TESTO DA LEGGERE:
■ ■ ■
Imposte

Iva, approccio «doganale» per individuare l’aliquota ridotta

Gli interpelli 220 e 221 confermano che l’unica chiave certa è la Nomenclatura combinata Ue per i dazi

Con due risposte a istanze di interpello – il 220/2020 e il 221/2020 di martedì 21 luglio – l’agenzia delle Entrate determina la corretta aliquota Iva applicabile a alcune specifiche categorie di beni, illustrando però il corretto iter logico, giuridico e amministrativo che il contribuente deve seguire per ottenere la corretta qualificazione di un prodotto ai fini dell’imposta.

Le fattispecie all’esame dell’amministrazione sono due.
In un caso (interpello 220/2020) viene riconosciuta l’aliquota Iva al 10% di cui al n. 114 della tabella A della parte III del Dpr 633/72 soltanto per quei dispositivi medici che sono classificati, ai fini doganali, alla voce 3004.
Nell’altro caso (interpello 221/2020) la stessa aliquota del 10% di cui al n. 90 della medesima tabella viene invece riconosciuta a speciali prodotti di diretta derivazione del mais.

Ma oltre al merito di queste decisioni, ciò che più interessa è la corretta e completa ricostruzione giuridica e procedimentale operata dall’Agenzia, che entra ancora una volta su un tema sempre particolarmente scivoloso e che può avere effetti dirompenti per le imprese, sia in termini di gestione del tributo, sia in termini sanzionatori.

Classificazione dei prodotti e tabelle Iva
L’aliquota Iva ordinaria pari al 22% è affiancata da ipotesi di aliquote ridotte al 10%, 5% o 4%, ovvero di aliquote zero. Per ricondurre un prodotto a una di tali ipotesi speciali, occorre ricollegarlo alla descrizione dei prodotti ad aliquota agevolata di cui alle tabelle accluse al Dpr 633, che recano dei lunghi elenchi descrittivi spesso di difficile interpretazione. Ciò in quanto, anzitutto, le descrizioni dei prodotti sono discorsive e dunque opinabili; inoltre, non sono spesso richiamate le voci di Nomenclatura combinata, che potrebbero dare maggiore certezza agli operatori o, seppure richiamate, lo sono con riferimento a classifiche parziali e comunque superate e non più in vigore.
■ ■ ■
DATI RACCOLTI:
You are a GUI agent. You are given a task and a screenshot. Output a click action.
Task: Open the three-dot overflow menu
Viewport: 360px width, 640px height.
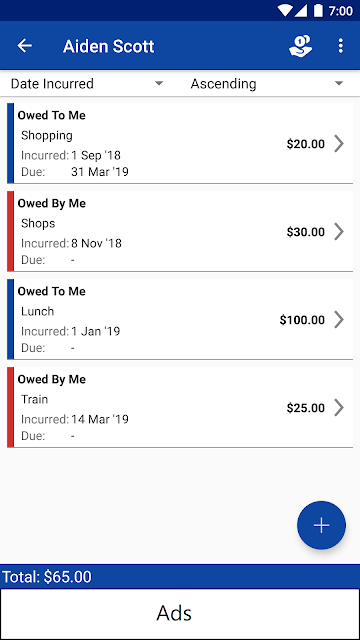(341, 46)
■ ■ ■
COSA FARE:
- 1) Riporta dall'articolo sull'aliquota Iva il brano che parte da "Ma oltre al" e arriva fino a "in termini sanzionatori.".
- 2) Secondo l'articolo sull'aliquota Iva, a quali dispositivi medici l'interpello 220/2020 riconosce l'aliquota del 10%?
- 3) Prosegui l'articolo sull'aliquota Iva riprendendo dopo la sua ultima frase.

RISPOSTE:
- 1)
Ma oltre al merito di queste decisioni, ciò che più interessa è la corretta e completa ricostruzione giuridica e procedimentale operata dall’Agenzia, che entra ancora una volta su un tema sempre particolarmente scivoloso e che può avere effetti dirompenti per le imprese, sia in termini di gestione del tributo, sia in termini sanzionatori.

- 2) Soltanto a quelli classificati, ai fini doganali, alla voce 3004.

- 3)
Sul tema è dunque fondamentale uno schema di analisi interna che consideri anzitutto la classificazione doganale del prodotto e, poi, la sua ascrivibilità alle tabelle del Dpr Iva. È il caso, ad esempio, dei beni misti (le miscele di due cereali con due aliquote Iva distinte) o compositi (la confezione unica di una bevanda agevolata venduta con un set di bicchieri ad aliquota piena) o semplicemente di difficile definizione (un prodotto alimentare sperimentale con molteplici ingredienti).

L’approccio «doganale»
In tutte queste ipotesi, è fondamentale avere un “approccio doganale”, per due ordini di ragioni. Anzitutto, perché l’unica chiave normativa certa, richiamata anche dalle tabelle del Dpr è la Nomenclatura combinata dell’Ue, sulla base della quale ordinariamente si applicano i dazi. Questa segue le sue regole interpretative e i suoi criteri di esegesi, che devono essere applicati. In secondo luogo, perché il procedimento amministrativo di attribuzione della giusta aliquota Iva a un bene, come disposto dalla circolare 32/E/10, parte dalla classificazione merceologica che, a sua volta, rientra nella competenza esclusiva dell’agenzia delle Dogane, che rilascia sempre preventivi pareri tecnici, correttamente ragionando sulla base di criteri doganali.

Oltre a ciò, si segnala l’importanza della classificazione delle merci ai fini del commercio internazionale, ove esiste comunque l’interpello tipico doganale dell’Informazione tariffaria vincolante (Itv), che è lo strumento principale per fornire certezza alle imprese circa la corretta qualificazione di un prodotto spedito da e per l’Unione europea.